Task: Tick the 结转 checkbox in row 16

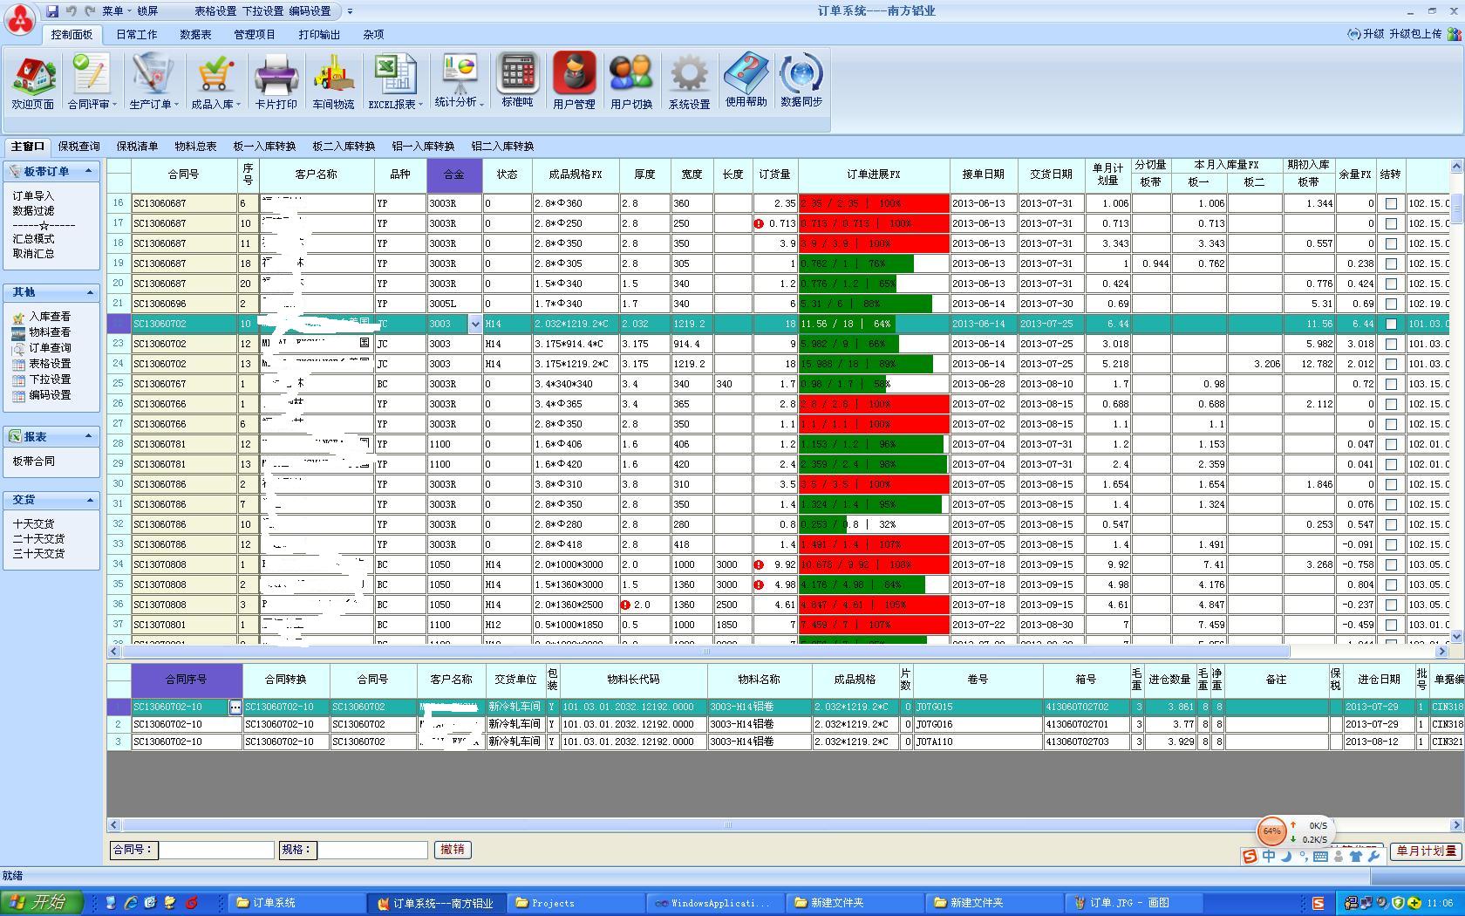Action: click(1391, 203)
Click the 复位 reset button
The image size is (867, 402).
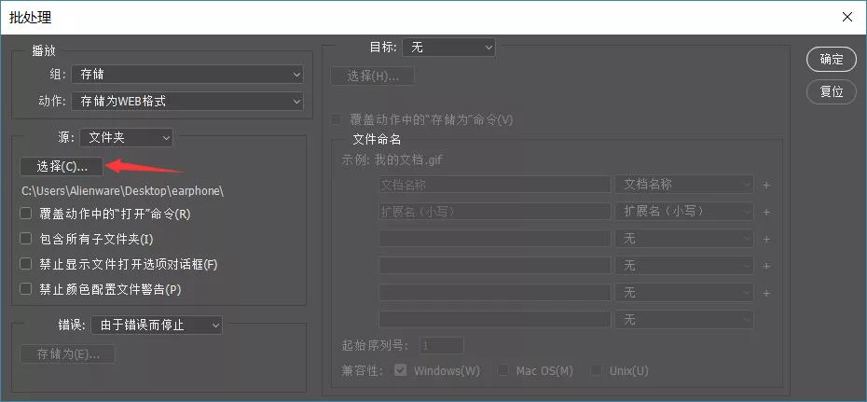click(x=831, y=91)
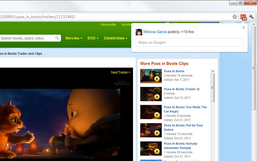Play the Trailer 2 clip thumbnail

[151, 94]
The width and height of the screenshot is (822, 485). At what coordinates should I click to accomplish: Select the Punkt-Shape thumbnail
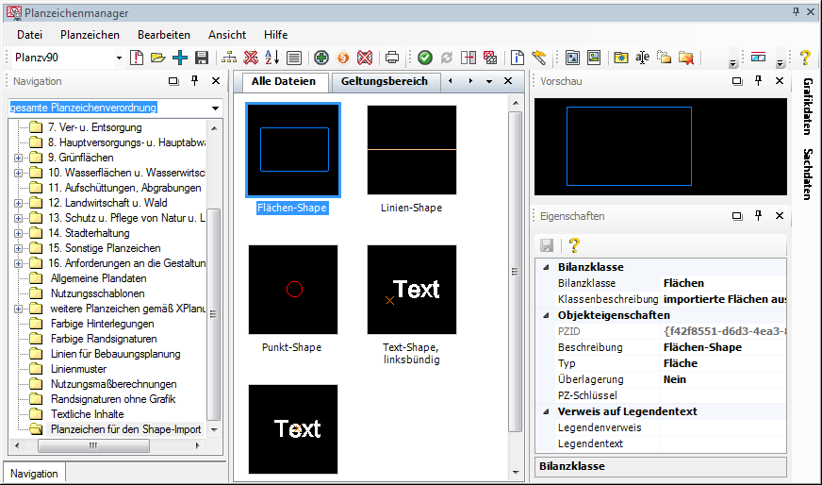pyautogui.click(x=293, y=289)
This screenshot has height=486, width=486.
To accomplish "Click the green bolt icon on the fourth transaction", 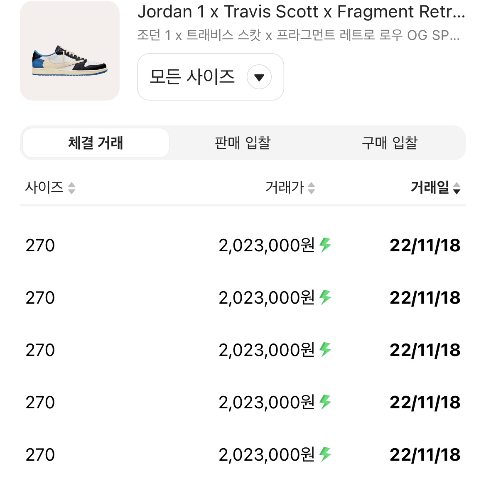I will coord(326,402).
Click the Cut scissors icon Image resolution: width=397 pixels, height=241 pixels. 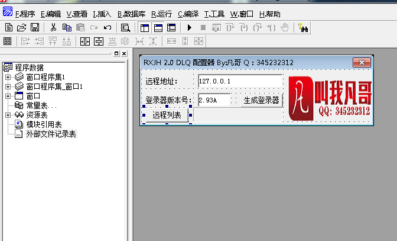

* * * * *

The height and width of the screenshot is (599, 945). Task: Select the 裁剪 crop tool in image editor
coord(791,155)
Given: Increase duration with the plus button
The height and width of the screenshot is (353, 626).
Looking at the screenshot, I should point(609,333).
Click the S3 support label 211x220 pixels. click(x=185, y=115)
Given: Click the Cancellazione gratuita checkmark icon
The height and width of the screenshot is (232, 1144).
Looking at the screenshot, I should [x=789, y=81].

* * * * *

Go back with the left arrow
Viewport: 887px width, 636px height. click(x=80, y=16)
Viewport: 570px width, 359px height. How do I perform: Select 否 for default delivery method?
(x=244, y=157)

* * * * *

* Problem to work on:
Count the lines in the records above that contain the word "button", and give only the number.

* Task result:
2